====== Data ======

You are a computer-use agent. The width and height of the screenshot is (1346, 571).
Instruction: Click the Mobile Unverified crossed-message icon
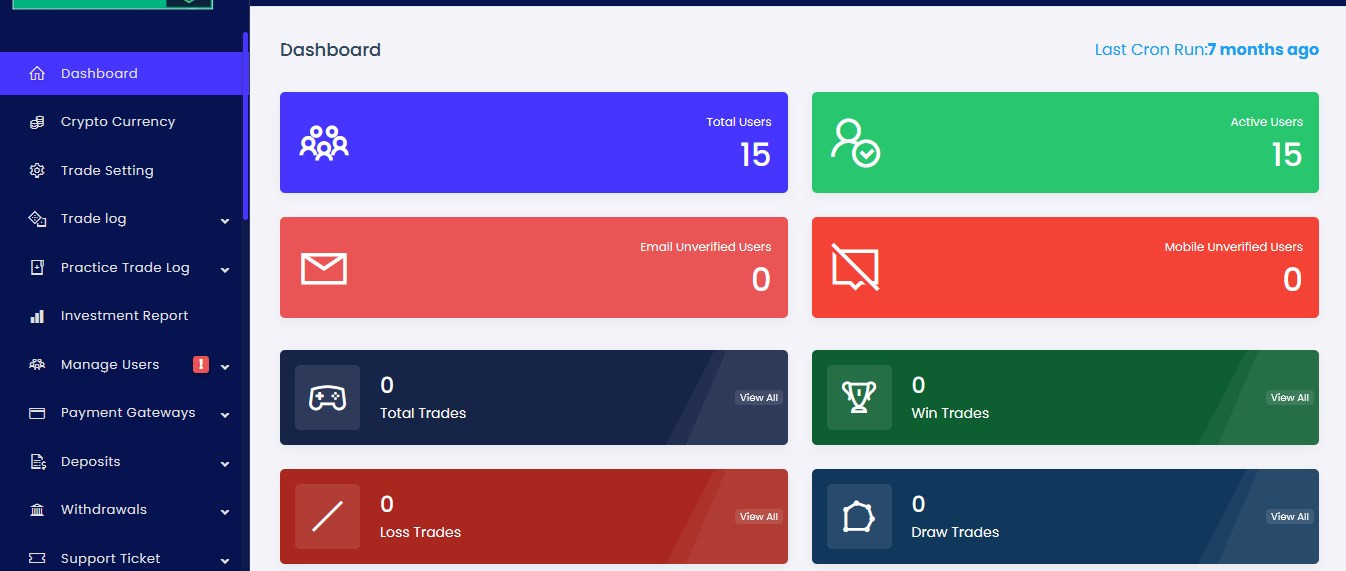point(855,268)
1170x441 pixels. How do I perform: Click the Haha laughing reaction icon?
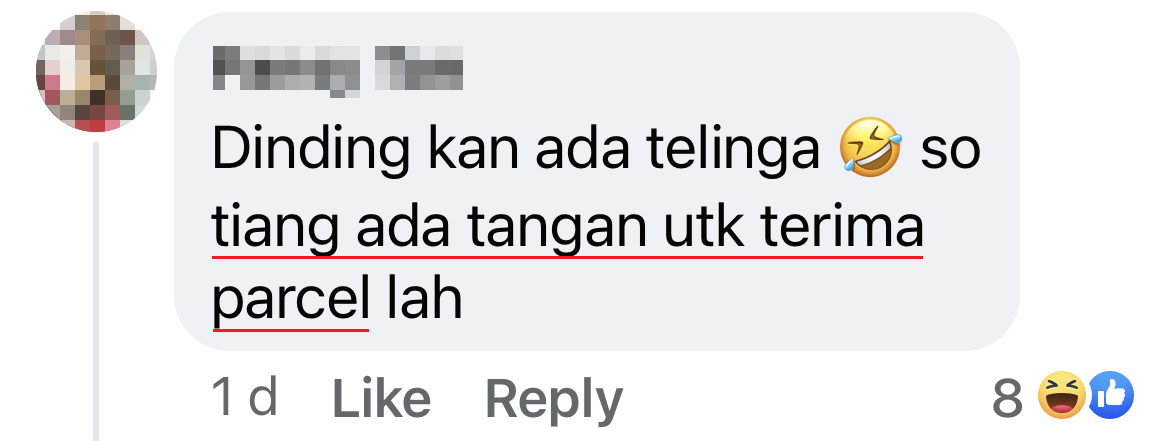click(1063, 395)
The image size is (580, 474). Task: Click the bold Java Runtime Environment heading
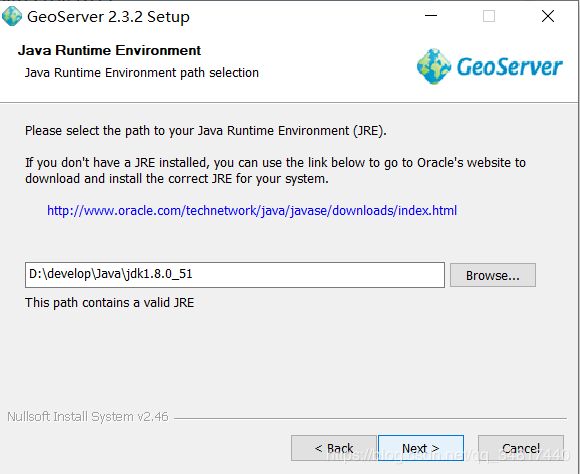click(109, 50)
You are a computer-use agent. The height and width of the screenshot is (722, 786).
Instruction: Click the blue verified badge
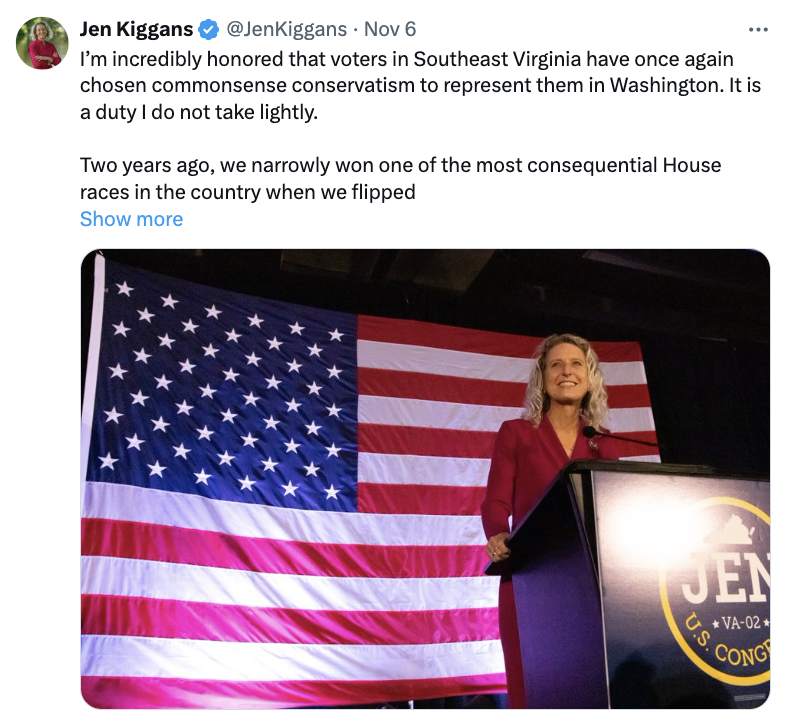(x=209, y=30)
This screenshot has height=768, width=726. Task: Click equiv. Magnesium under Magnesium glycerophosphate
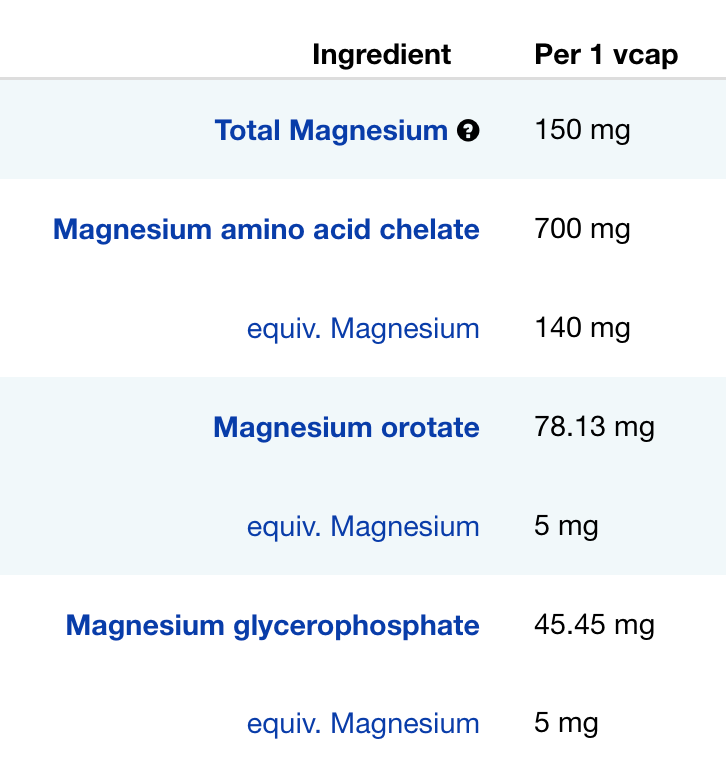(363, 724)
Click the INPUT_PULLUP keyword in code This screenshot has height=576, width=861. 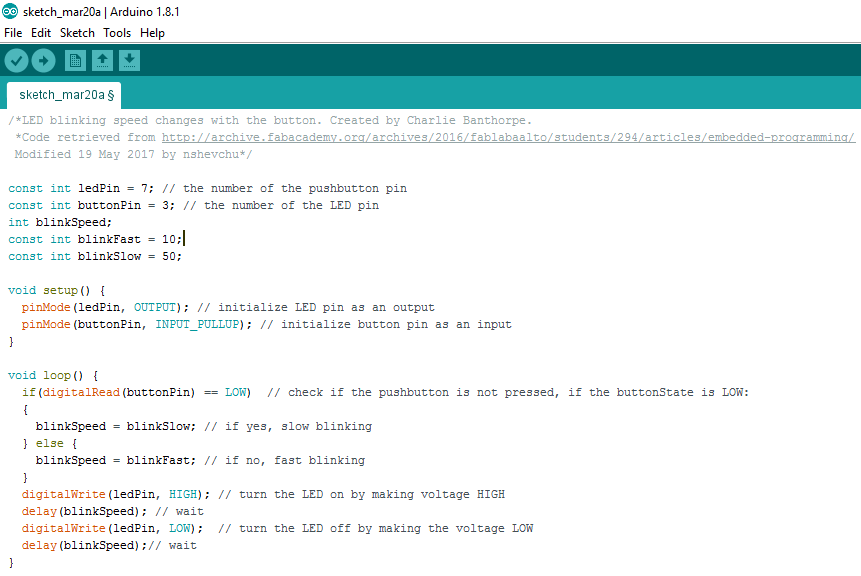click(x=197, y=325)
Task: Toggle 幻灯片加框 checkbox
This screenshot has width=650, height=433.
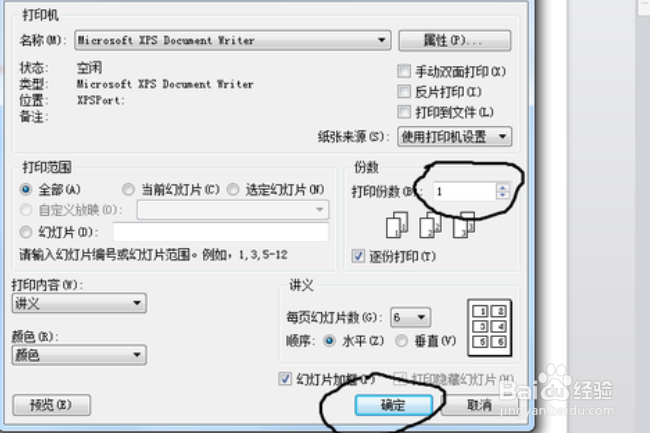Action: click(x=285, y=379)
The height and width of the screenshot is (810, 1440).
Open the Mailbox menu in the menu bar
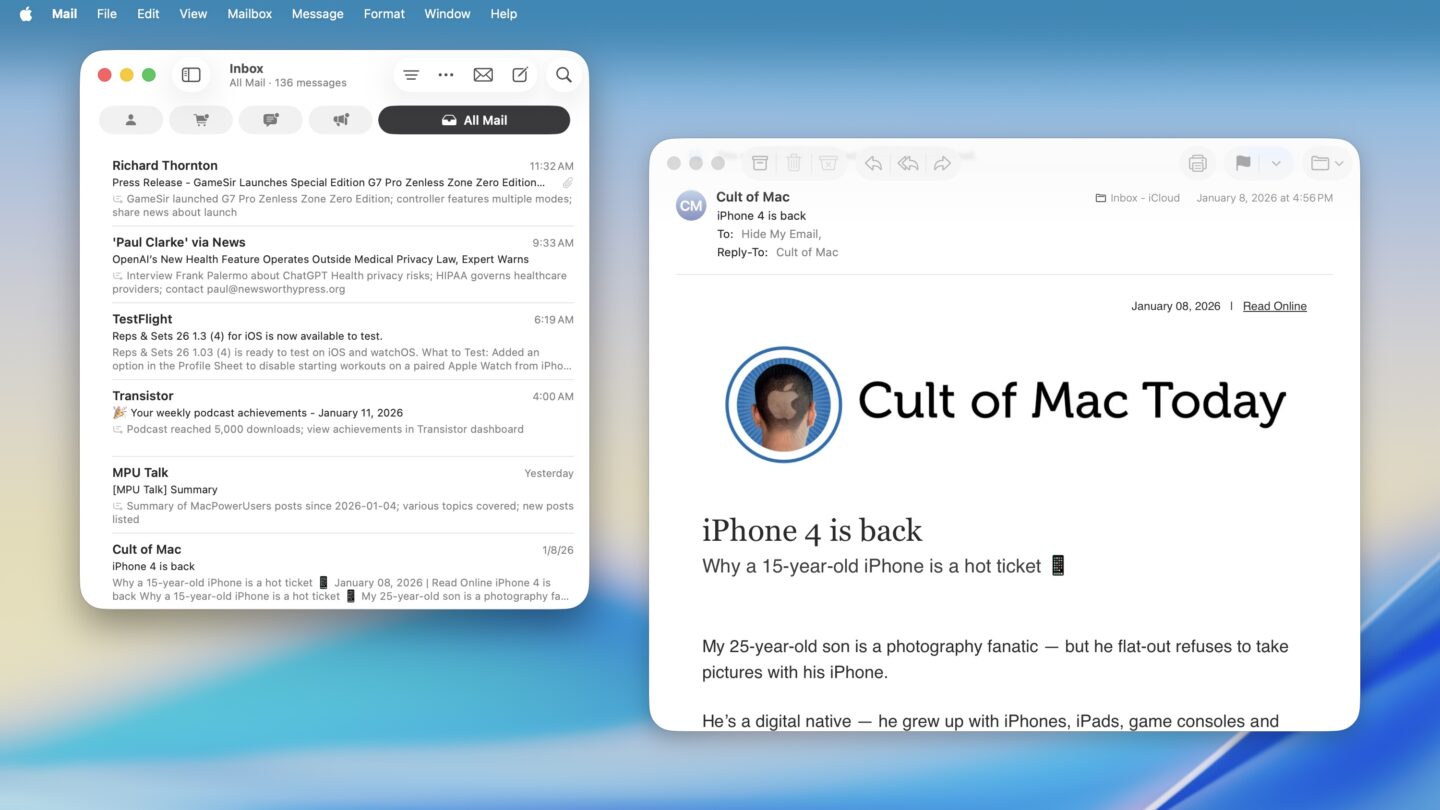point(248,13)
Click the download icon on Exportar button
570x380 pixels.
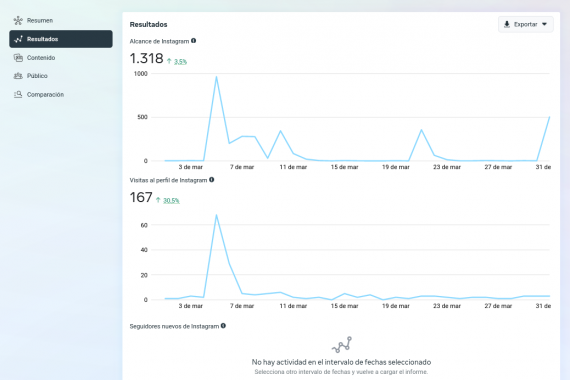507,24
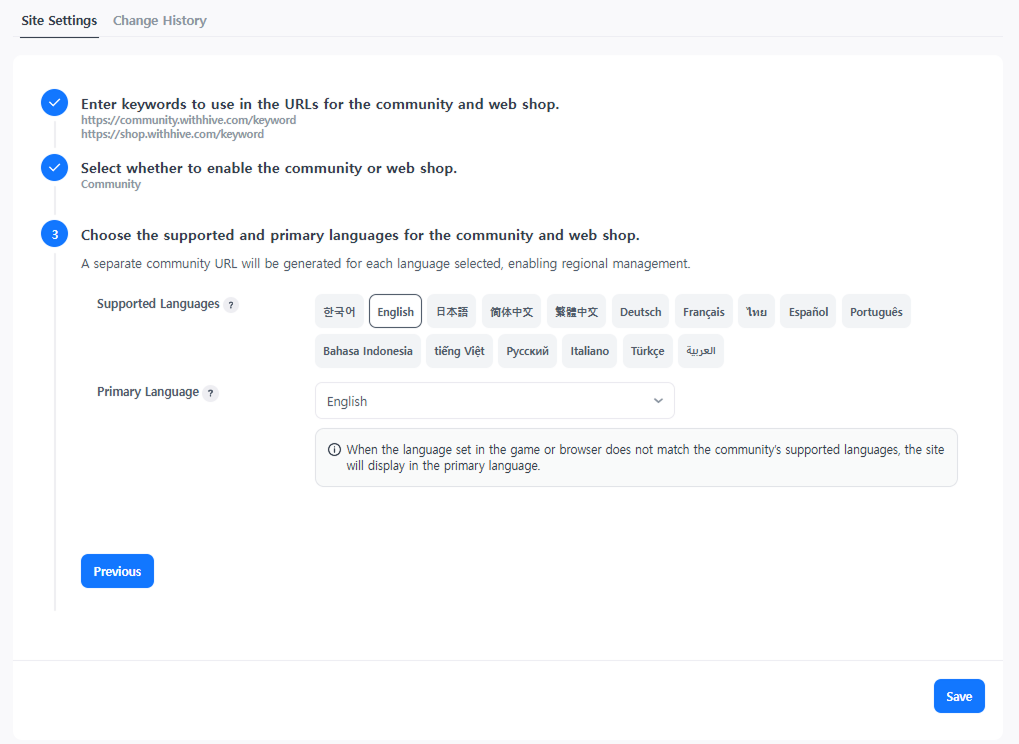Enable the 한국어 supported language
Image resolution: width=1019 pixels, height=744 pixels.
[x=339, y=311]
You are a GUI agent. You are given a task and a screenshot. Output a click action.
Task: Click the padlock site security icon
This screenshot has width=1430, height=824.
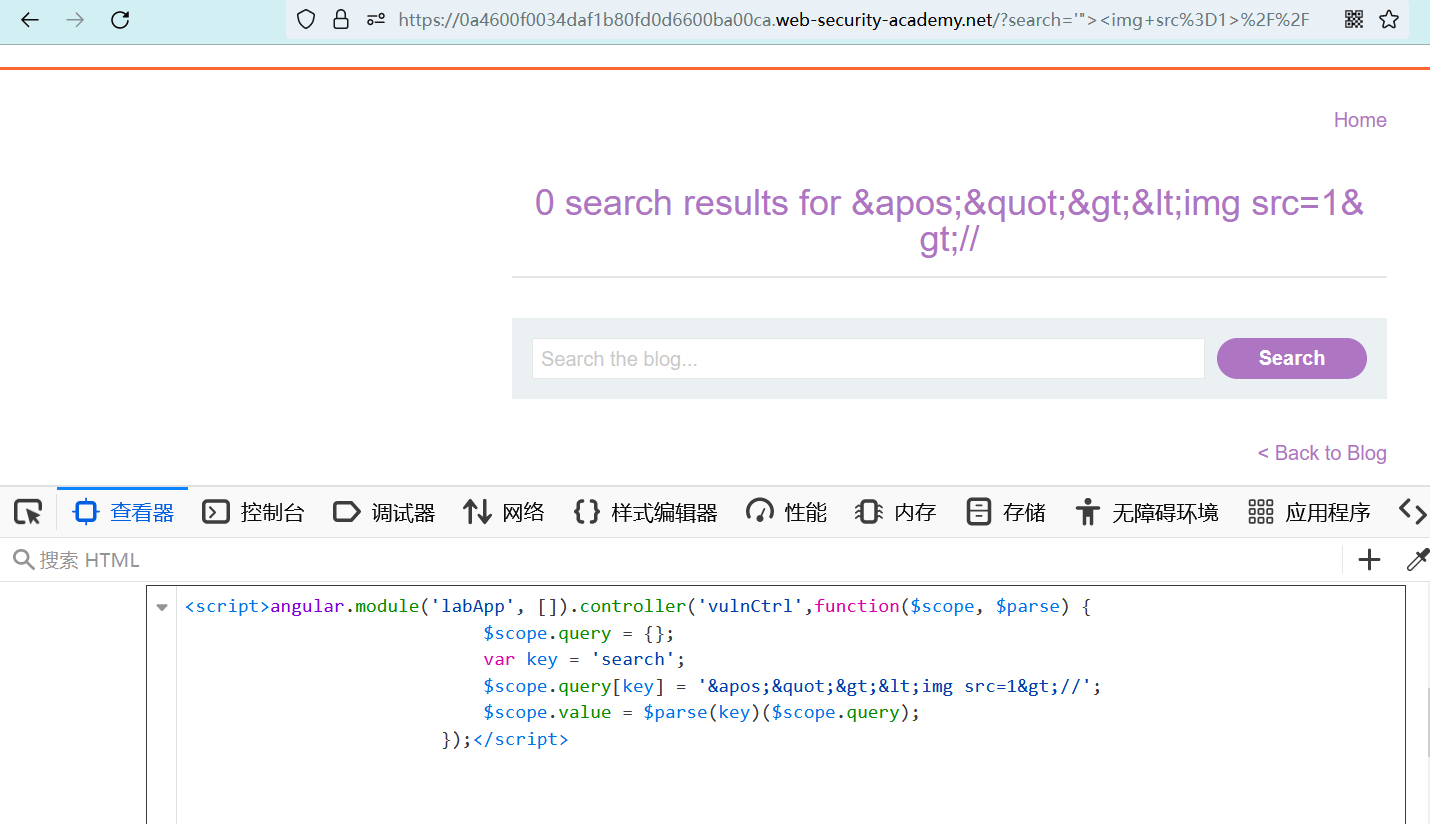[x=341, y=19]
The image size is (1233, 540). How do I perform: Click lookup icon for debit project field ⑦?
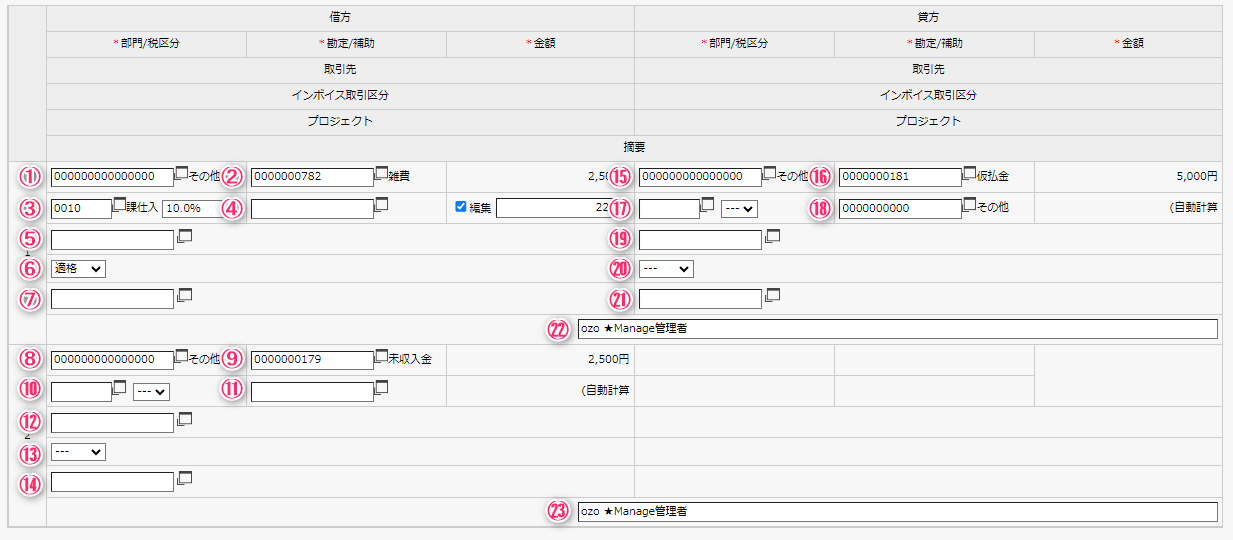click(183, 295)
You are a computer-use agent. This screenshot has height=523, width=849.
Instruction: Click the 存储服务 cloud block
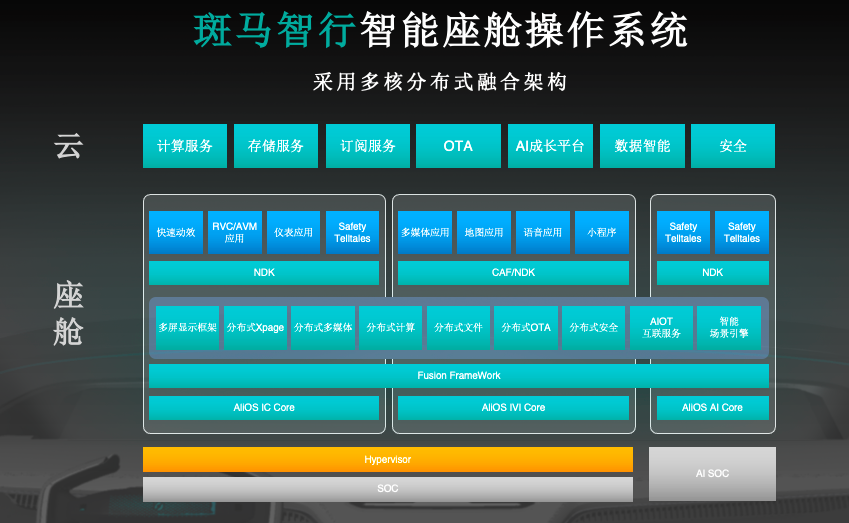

======

Print, exactly, each line above from the one with "Open the Mailbox menu in the menu bar" to the one with "You are a GUI", end lines included. Leave pictures out of it.

Open the Mailbox menu in the menu bar
point(248,13)
Click the download icon on Exportar button
570x380 pixels.
507,24
Enable the 한국어 supported language
Image resolution: width=1019 pixels, height=744 pixels.
[x=339, y=311]
You are a GUI agent. You are given a task and a screenshot. Output a click action.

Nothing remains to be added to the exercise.